▶ **DOCUMENT EXCERPT**

__________________________________________________

Starting with an idea and a question to community stakeholders
Mutual learning and trust
Who is our primary target group?
What are our objectives and expected outcomes?
What functions and content should be prioritized?
Functions as presented to service users in PsyConnect
Main rationales from the team, with an emphasis on service user perspectives
What is important in my life:
Here you can write a brief statement about your values, or the things that matter most to you in your life.
Although several team members found the concept of values difficult pin down, they were inspired by literature that addressed values, or similar concepts such as purpose, meaning, hope. The value statement is visible on the opening page.
Here you can describe your current situation within different life domains (school/occupation, social life, mental and physical health, housing, finances). You can also describe what helps and hinders you in living as you would like.
This module departs from the original symptom-monitoring module found successful for cancer patients . Our service users argued that symptom monitoring would be unhelpful and “depressing” in bad periods. Instead, they held that free text options for describing their status in different life domains would not only help them gain better overview, but also facilitate constructive communication with providers.
Here you can list which prescribed and non-prescribed medicines you take, how they are intended to help you, your experiences with them, and notes or questions to your doctor.
Services users report uncertainties about their various medications, both prescribed and non-prescribed. Also, they often forget to broach their questions and concerns during consultations. The information in this module is accessible to providers only when the service user sends it as a message. (See next section about responsibilities.)
Here you can make a map of all the people you have a relationship with. You can change their placement on the map according to how close or distant a relationship you feel.
Service users have found paper drawings of networks to be valuable, particularly during lonely down periods. In PsyConnect, contact information is linked to each respective person in the map.

__________________________________________________

▶ **EXTRACTED MATERIAL**
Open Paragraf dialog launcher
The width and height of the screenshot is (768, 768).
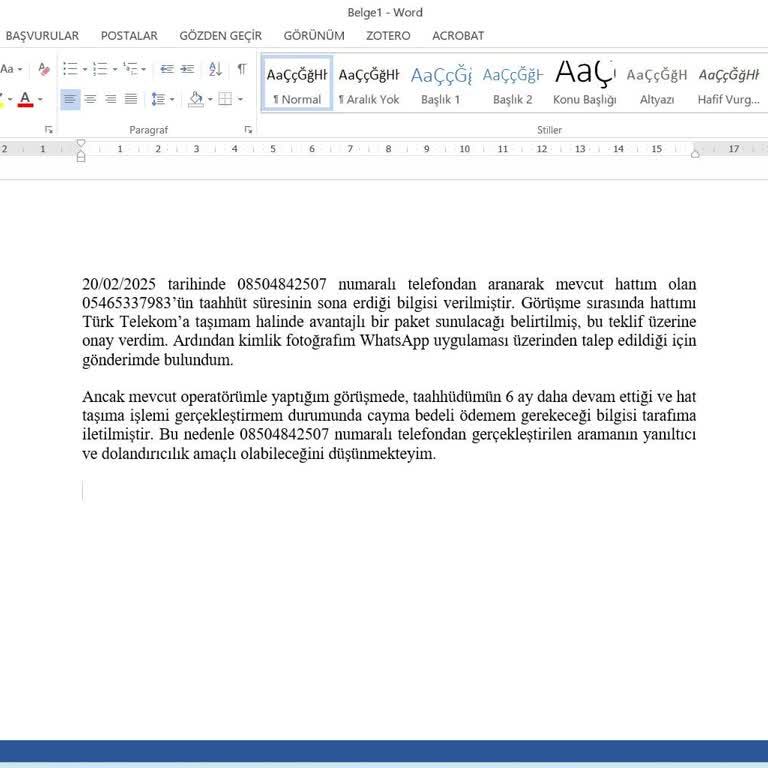[248, 130]
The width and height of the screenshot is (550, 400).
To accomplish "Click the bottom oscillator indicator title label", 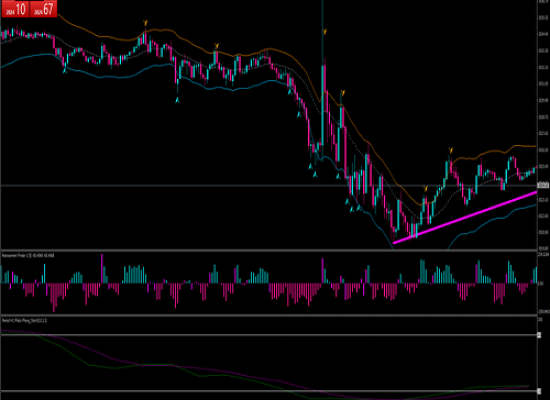I will (x=24, y=320).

__________________________________________________

▶ **EXERCISE SET**
A) Update the PsyConnect description by rewriting the part that begins with the words "This module departs" and ends with "communication with providers.", replacing "providers" with "clinicians".
B) Answer these questions about the PsyConnect description, one per line:
(i) Where is the value statement visible?
(ii) When can providers access the information in the medication module?
(iii) What is linked to each person in the network map?

▶ **PER-TASK OUTPUTS**
A)
This module departs from the original symptom-monitoring module found successful for cancer patients . Our service users argued that symptom monitoring would be unhelpful and “depressing” in bad periods. Instead, they held that free text options for describing their status in different life domains would not only help them gain better overview, but also facilitate constructive communication with clinicians.

B)
(i) On the opening page.
(ii) Only when the service user sends it as a message.
(iii) Contact information.